Steve Rubel recently wrote a blog post about measuring online influence. He concluded that Google PageRank is the ultimate way to measure online influence.
I completely disagree.
I agree with him that we need better measures and the ones that we have are looking through a glass darkly (at best), but PageRank is probably one of the worst measures around. John Mueller asked me if I ever worried about PageRank, so I can answer that question while I explain why I disagree so much with Rubel.
What is PageRank anyway?
First, a bit of explanation about PageRank. Two entirely different things are called “PageRank”. There’s the Google toolbar PageRank, which is represented by integers 1 through 10, and then there’s the internal PageRank number that Google uses as one of its many (hundreds of) ranking factors. When I say PageRank doesn’t matter (and I say it a lot), I’m talking about the toolbar PageRank. The internal PageRank that Google uses does matter, but it’s far from only thing that matters.
At the simplest level, PageRank (both toolbar and internal) is a measure of a page’s link popularity. How many links does a page have and how authoritative are those links?
Why do I think PageRank doesn’t matter?
Rubel is talking about the toolbar PageRank in his post. So why do I say it doesn’t matter while he says it’s the “ultimate measure”?
Why does Rubel think PageRank is the “ultimate”?
Rubel sees things a little differently. He said:
I’m not the first person to disagree with Rubel on this. Michael Gray mentioned it on Twitter and Rubel replied “I know Page Rank is not perfect. But it determines your footprint on Google and that’s why it’s the ultimate influence metric.”
If there’s one thing that PageRank is not, it’s the determination of your Google footprint. The internal “real” PageRank isn’t even that. Lots of things go into determining your Google footprint. His discussion in the comments goes further down this path of misunderstanding what PageRank is. He agrees with someone in the comments who says that “PageRank is the sum of all other measurements.” It’s not. It’s one measurement added in with a whole bunch of others.
Others in the comments do point this out. In fact, James Joyner said “My site has gone from PR7 to PR4 for no apparent reason. At the same time, my visitors, commenters, and social media followers have gone up. My content gets syndicated at Newsweek. It’s included in Google News, for goodness sakes. But my PR has plummeted. Oddly, however, my Google traffic has not.”
So how do you measure online influence?
But what of Rubel’s actual question? How do you measure online influence? I would ask why you want to measure it. I spoke at the eMetrics summit a few months ago and the big discussion was around measuring engagement. But what is actionable about that measure, even if you are able to track it down?
It could be that the measure is different depending on your goal. If you’re coke and you want to sell more soft drinks, then the only measure you care about may be increased sales.
Rubel mentions that unique visitor counts are largely empty numbers as hordes of visitors might come from search but then leave immediately. Well, sure. That’s why you have to measure bounce rate. And conversion. And understand that the goal isn’t to rank #1 in Google and get a lot of traffic, it’s to rank highly for search queries that your customers who want to buy your products are doing. But I’ve talked about that before.
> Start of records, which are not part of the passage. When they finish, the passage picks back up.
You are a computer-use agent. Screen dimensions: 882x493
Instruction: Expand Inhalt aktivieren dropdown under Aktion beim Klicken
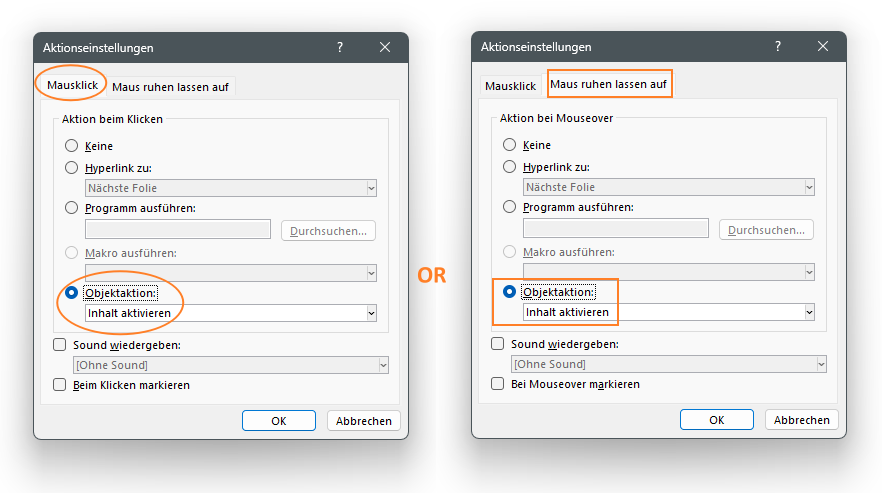pos(371,313)
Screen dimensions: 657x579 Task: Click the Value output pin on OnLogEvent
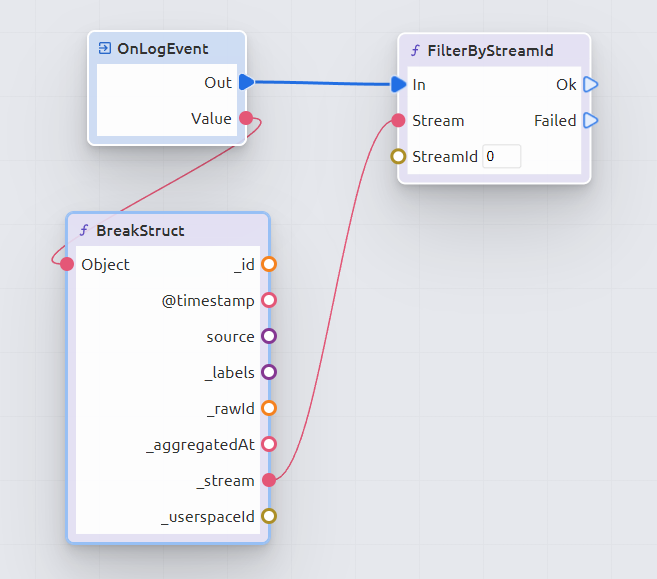click(x=246, y=119)
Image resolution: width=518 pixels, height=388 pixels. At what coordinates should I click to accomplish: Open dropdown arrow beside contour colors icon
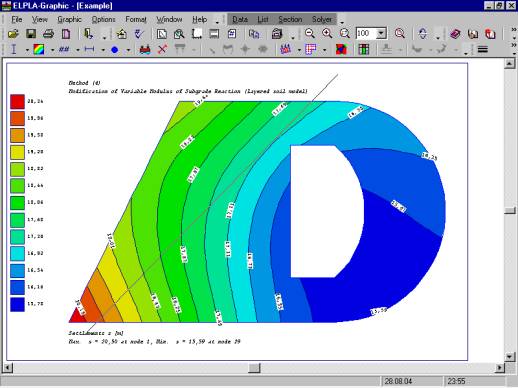coord(52,50)
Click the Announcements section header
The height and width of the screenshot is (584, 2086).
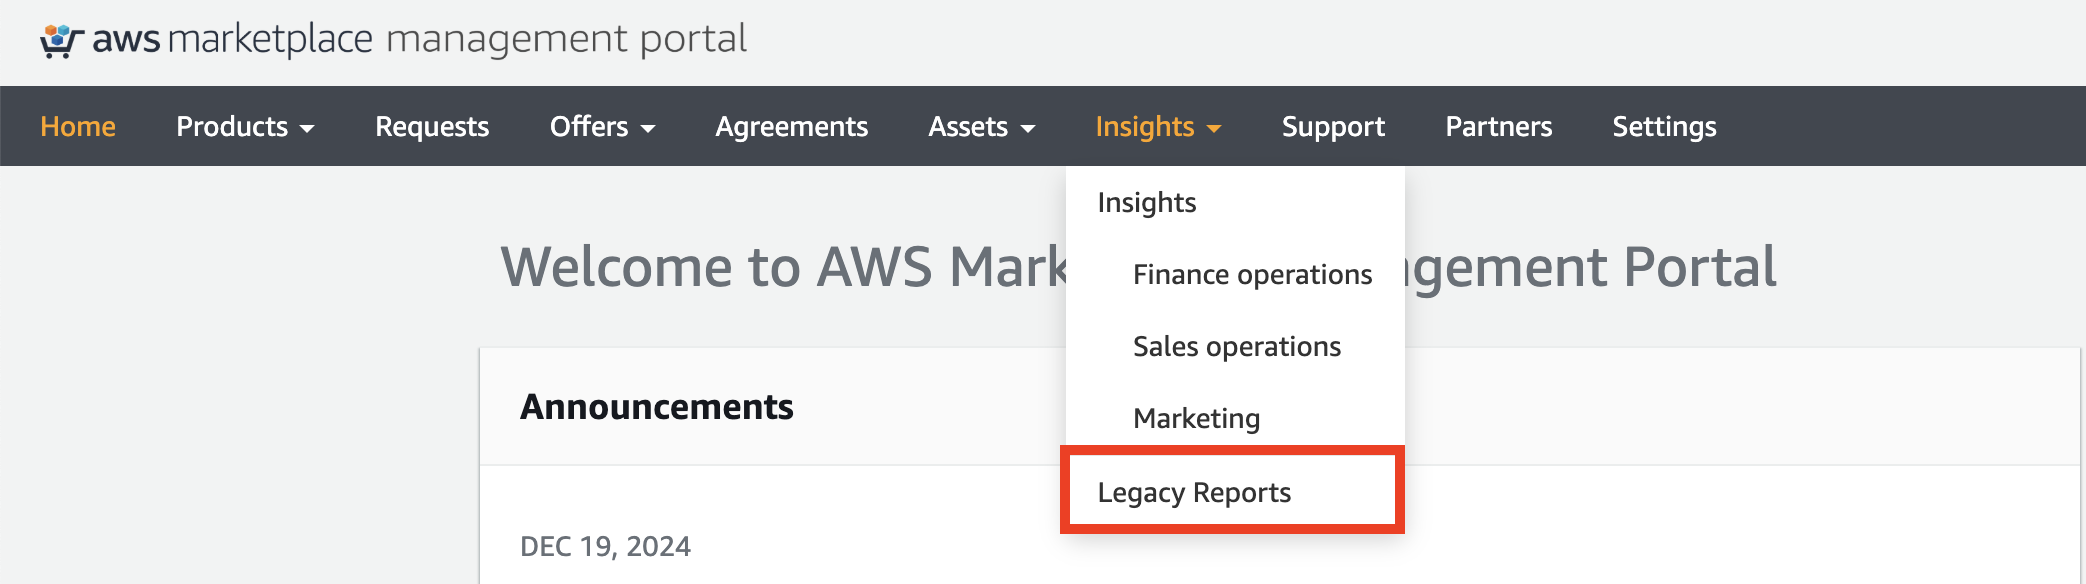658,407
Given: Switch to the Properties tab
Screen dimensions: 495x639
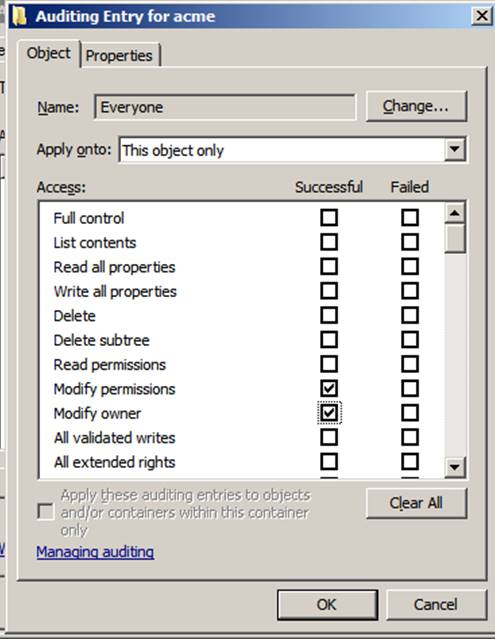Looking at the screenshot, I should pos(119,55).
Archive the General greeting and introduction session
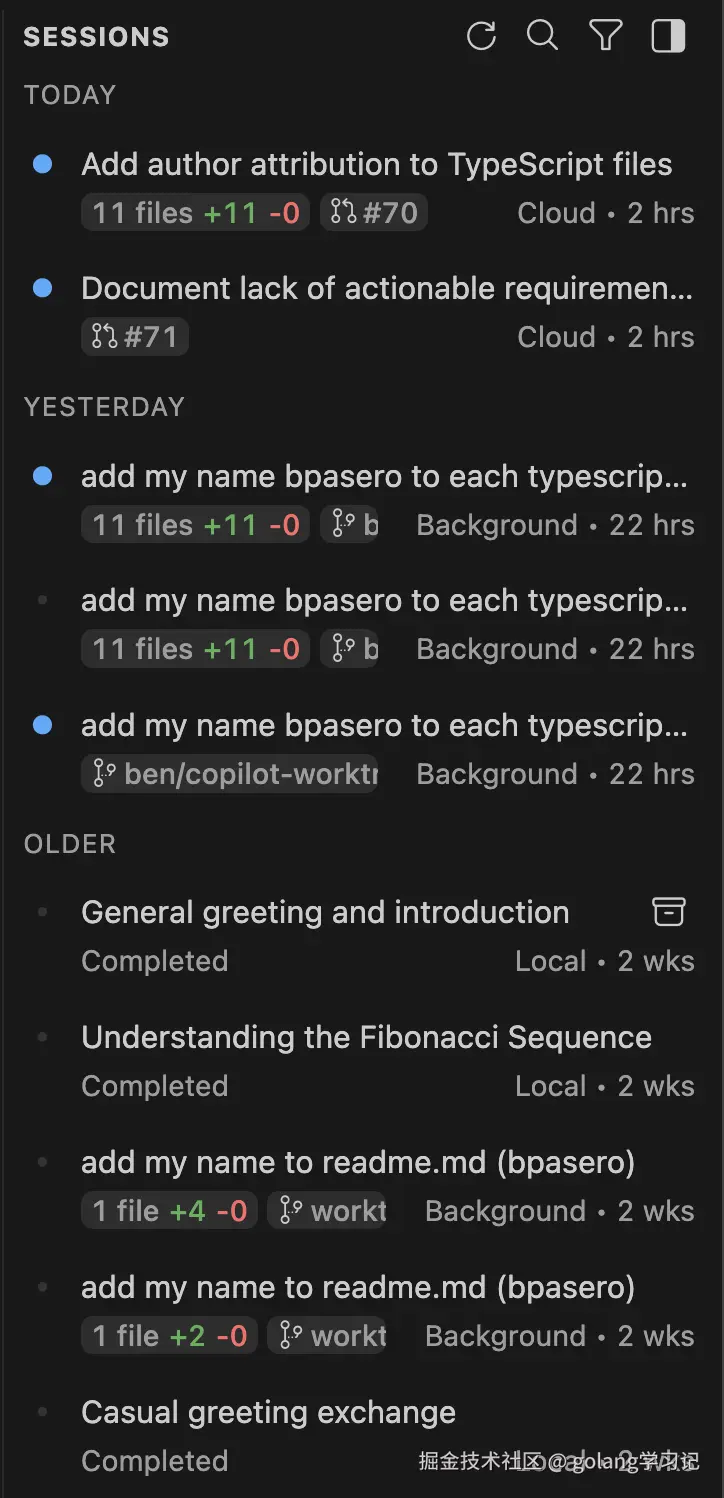 (669, 911)
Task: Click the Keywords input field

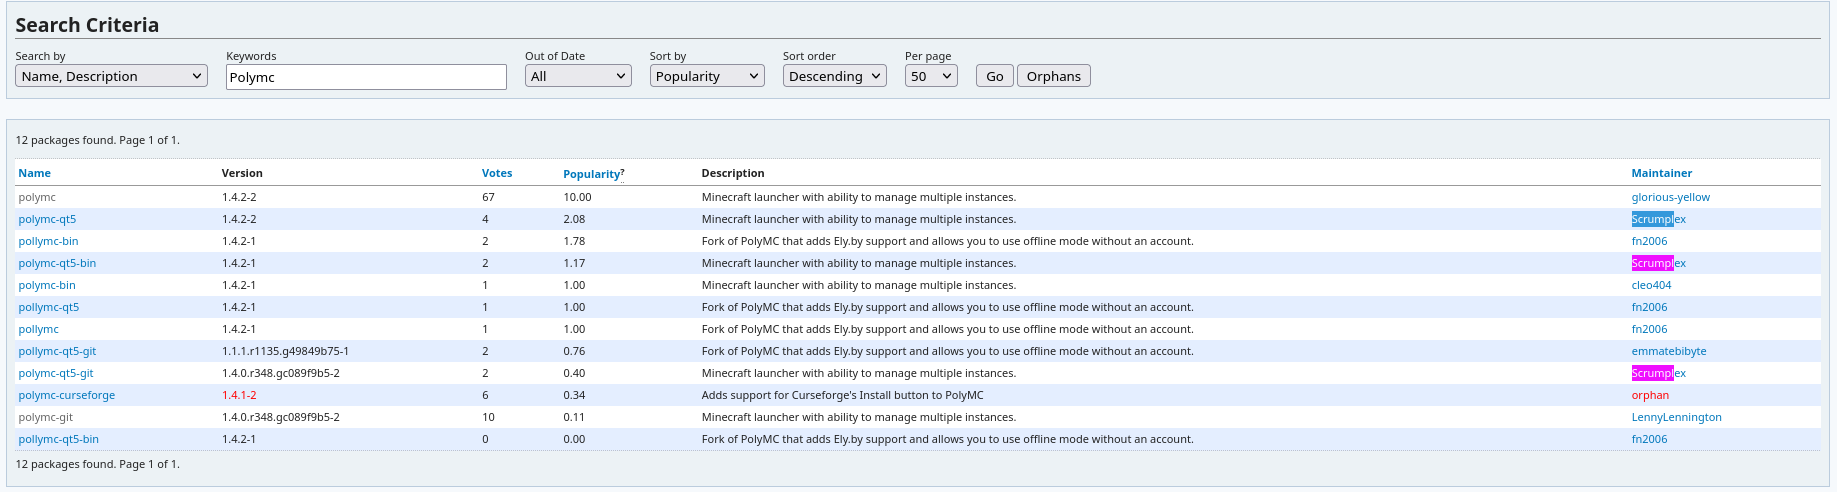Action: (366, 77)
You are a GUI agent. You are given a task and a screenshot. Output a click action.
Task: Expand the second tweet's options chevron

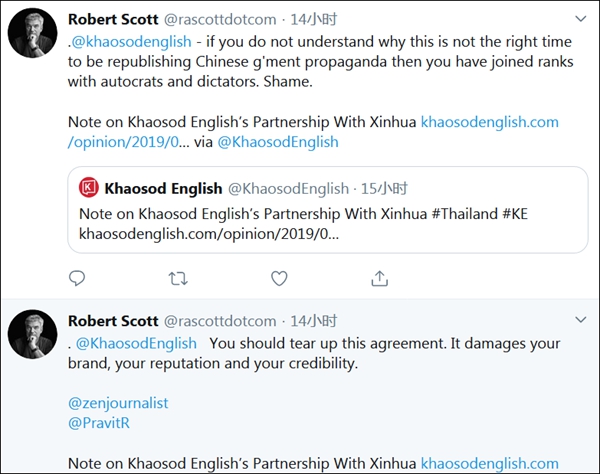click(580, 320)
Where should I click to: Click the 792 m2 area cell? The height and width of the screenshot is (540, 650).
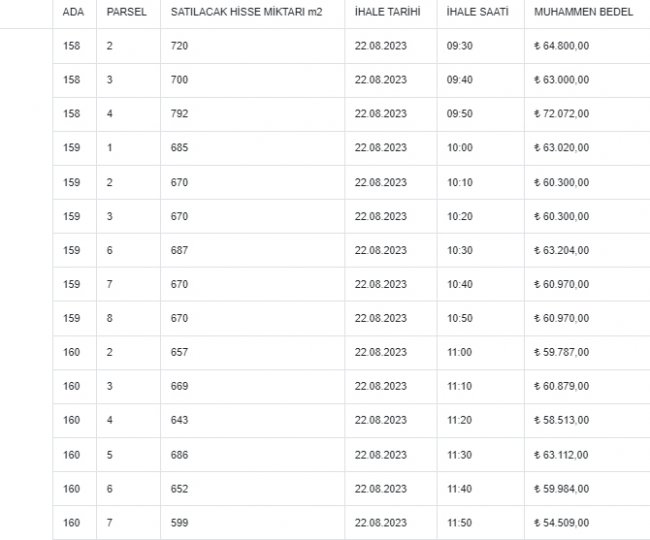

If you’re a blogger and you don’t sell anything, then you might care about getting more readers. Or you might make money from advertising. Or maybe you want to get famous so a big time magazine wants you to write for them. “Online influence” is a nebulous term, at best.
I do agree that we need better measures. That we’re overwhelmed with numbers and we don’t know what’s actionable or useful. And I think you can measure the impact and value of things like social media that don’t correlate directly to sales. These are the things I spend a lot of my time thinking about these days. But I’m pretty sure toolbar PageRank is not that magic measure.
A few days ago, I noticed that Zurich-based Googler John Mueller posted a Twitter link to Google’s new Moderator application and invited everyone to ask Google engineers, such as Matt Cutts, questions. I asked Matt to bring me some frozen yogurt from the Google cafe. As Google Moderator takes advantage of the wisdom of crowds, my question soon plummeted to last place as apparently I’m the only one interested in my need for icy treats and everyone else (er, at least 86 people) voted that they didn’t like my question. (I don’t mind being voted down; I just wish I at least had some frozen yogurt!)
Matt blogged about this tool, explaining that it has been available internally at Google for a while and is a great way to prioritize questions.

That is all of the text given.